WWU explores collaboration in China, Mongolia

Western Washington University President Bruce Shepard recently returned from visiting universities in China and Mongolia to expand Western’s global engagement activities and explore opportunities for collaboration and partnership. 

Shepard and a group of WWU administrators visited four of China’s universities -- Qingdao University, Hangzhou Normal University, Zhejiang University, and Southwest University -- from Monday, Nov. 17, to Wednesday, Nov. 19.

The group was in Mongolia from Thursday, Nov. 20, to Sunday, Nov. 23, visiting the National University of Mongolia, Mongolia University of Science and Technology and Mongolian National University of Education. 

“For the past several years we've been having a campus conversation about what it means for Western to be a globally engaged university,” Shepard said after his return. “These days, ‘international’ is about a lot more than student exchanges, and the U.S. isn't the unique hub to which every country longs to send its students, but one among many nodes in a complex knowledge network. This trip was an exploration of the opportunities Western now has to bring the world to Washington and Washington to the world as never before, and in just about every aspect of our mission.”

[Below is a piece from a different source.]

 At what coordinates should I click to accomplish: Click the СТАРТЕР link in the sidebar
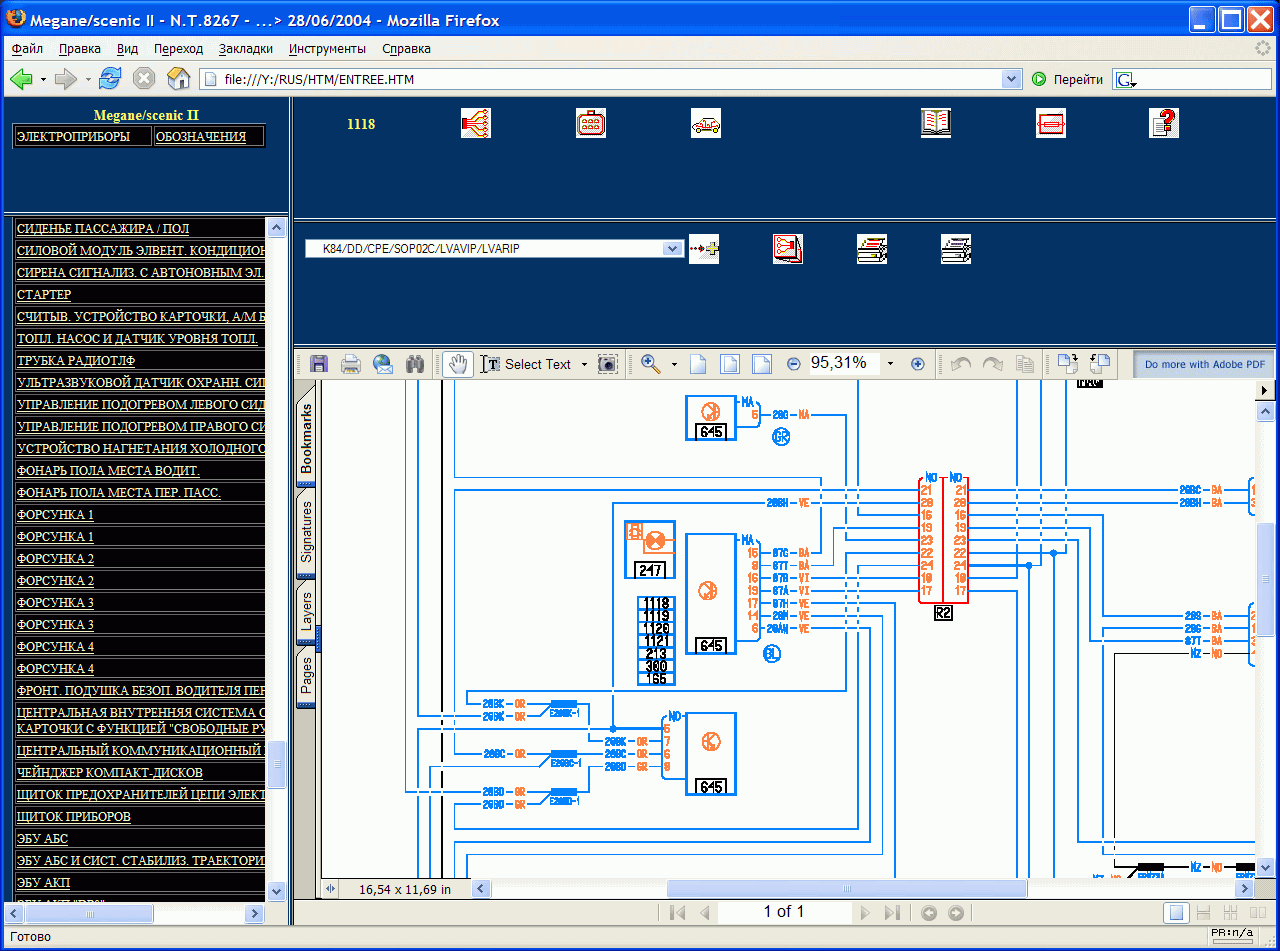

Traveling with the president were Earl Gibbons, vice provost for Extended Education; Francisco Rios, dean of Woodring College of Education; LeaAnn Martin, dean of the College of Humanities and Social Sciences; Mark Greenberg, dean of Western Libraries; Vicki Hamblin, executive director of the Center for International Studies; and Lilly Yang, a Modern and Classical Languages instructor.

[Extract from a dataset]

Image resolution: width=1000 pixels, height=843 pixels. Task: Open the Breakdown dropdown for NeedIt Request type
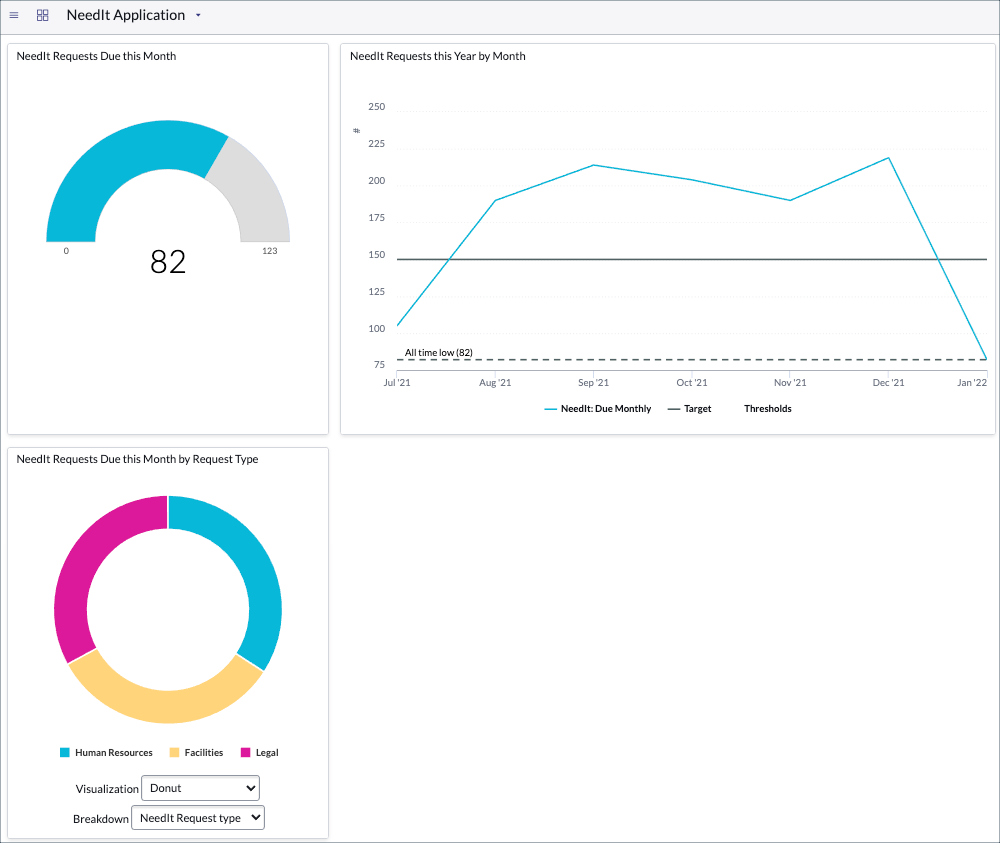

The group visited the seven universities and met with their presidents to build on current relationships and expand relationships with new universities in China and Mongolia, Gibbons said. While in Mongolia, Shepard called on the U.S. Embassy in Ulaan Baatar and received the embassy’s hearty endorsement of Western’s strategic meetings with the top three Mongolian universities and obtained embassy officials’ pledge of support for Western’s efforts there, Gibbons added.

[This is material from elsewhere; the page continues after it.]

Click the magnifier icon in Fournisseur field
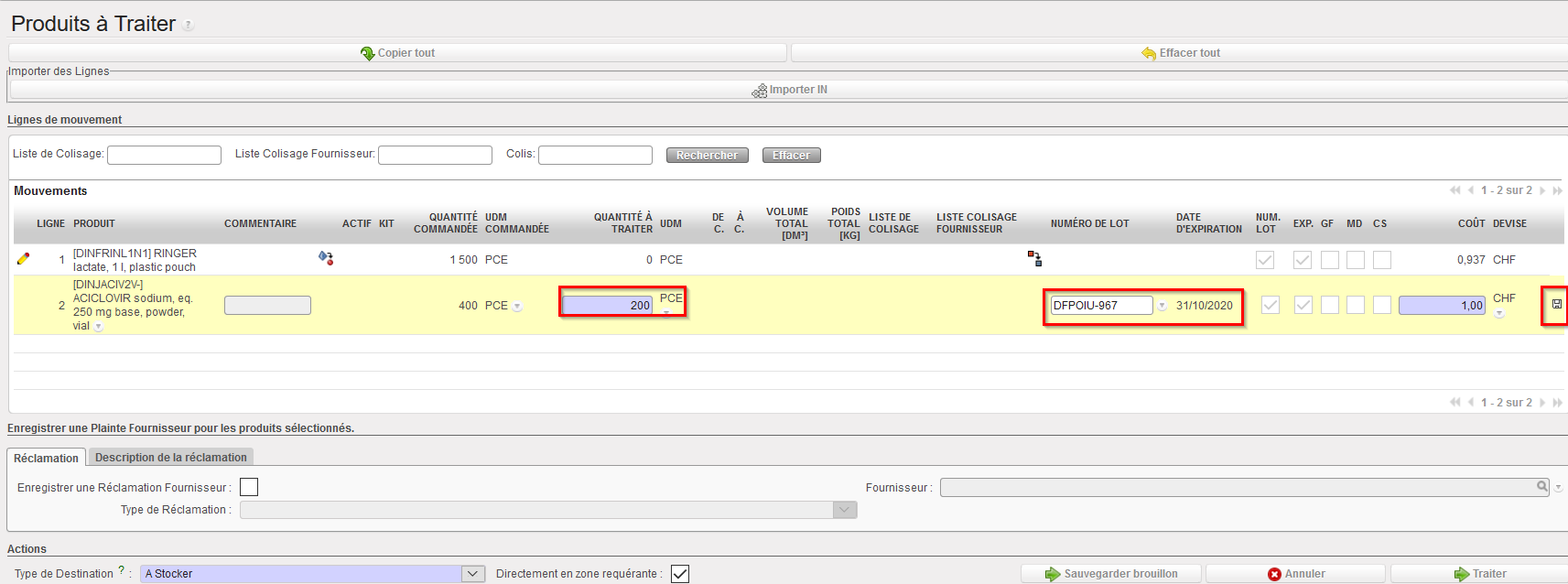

“The trip provided exploration of additional opportunities for student and faculty exchange, joint research activities, exchange of academic publications and information and other academic activities,” he said.

Shepard left on his trip on Saturday, Nov. 15 and returned on Sunday, Nov. 23.

This was Shepard’s second trip to Asia on behalf of Western. He traveled to South Korea and Japan in the summer of 2013. The purpose of that trip was to recognize the 25-year success of the Asia University America Program and to expand that program to other universities in Asia, particularly in Korea. That trip led directly to Woodring College’s partnership with Kyungpook National University on a major international teacher education project funded by the Korean government.